### WHAT TO PRODUCE
Beginning with the line that contains "Click the quoted", reproduce the remaining lines of the material exactly, up to and including the last one, but no pictures.

### EXERCISE INPUTS
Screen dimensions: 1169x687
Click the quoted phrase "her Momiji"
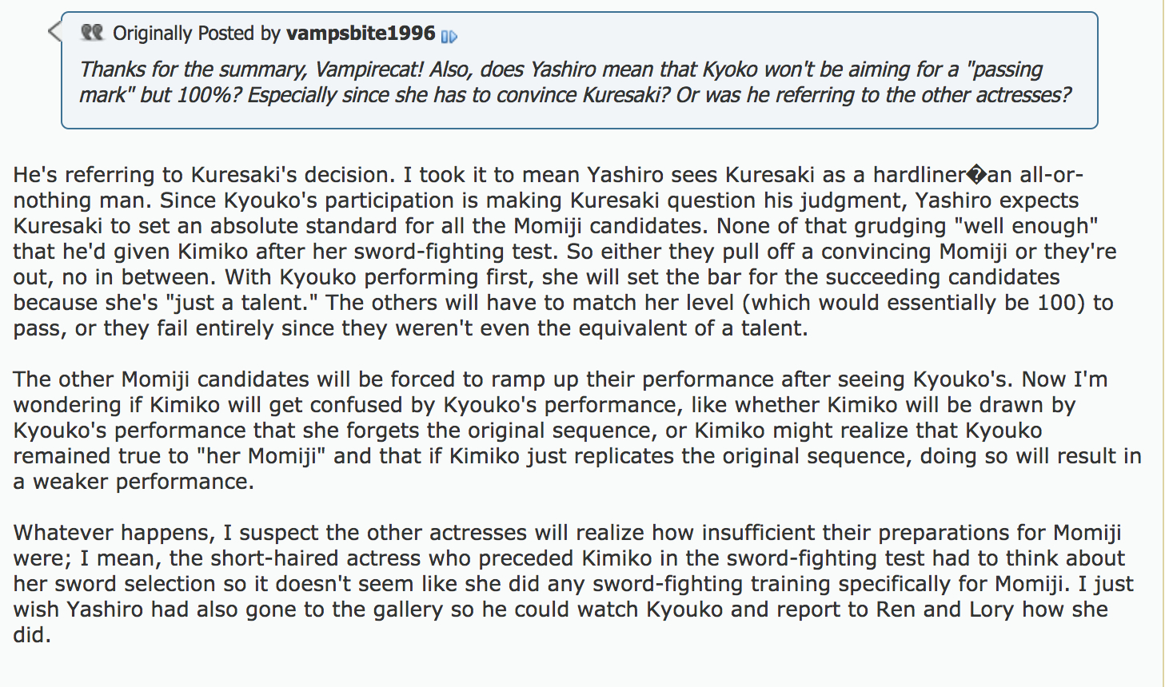[259, 456]
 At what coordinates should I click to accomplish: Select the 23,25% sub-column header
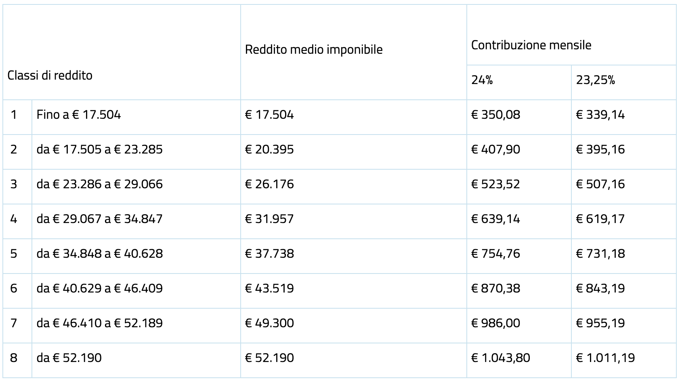595,80
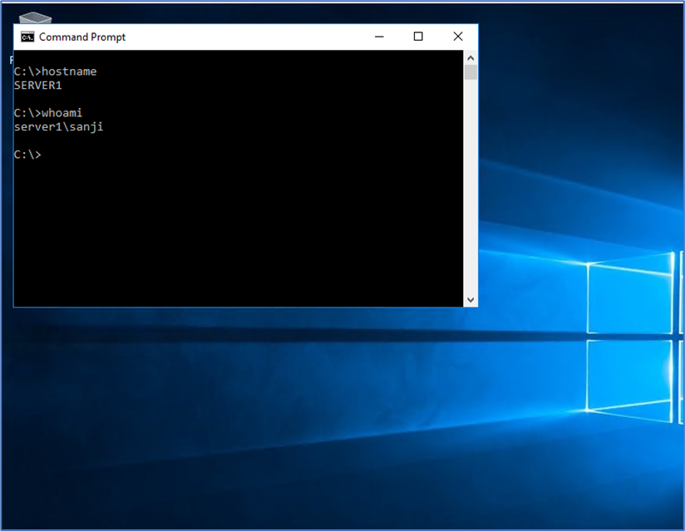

### TASK ANSWER
Click the quoted phrase "her Momiji"
[259, 456]
 At what coordinates should I click to accomplish: Select the 23,25% sub-column header
595,80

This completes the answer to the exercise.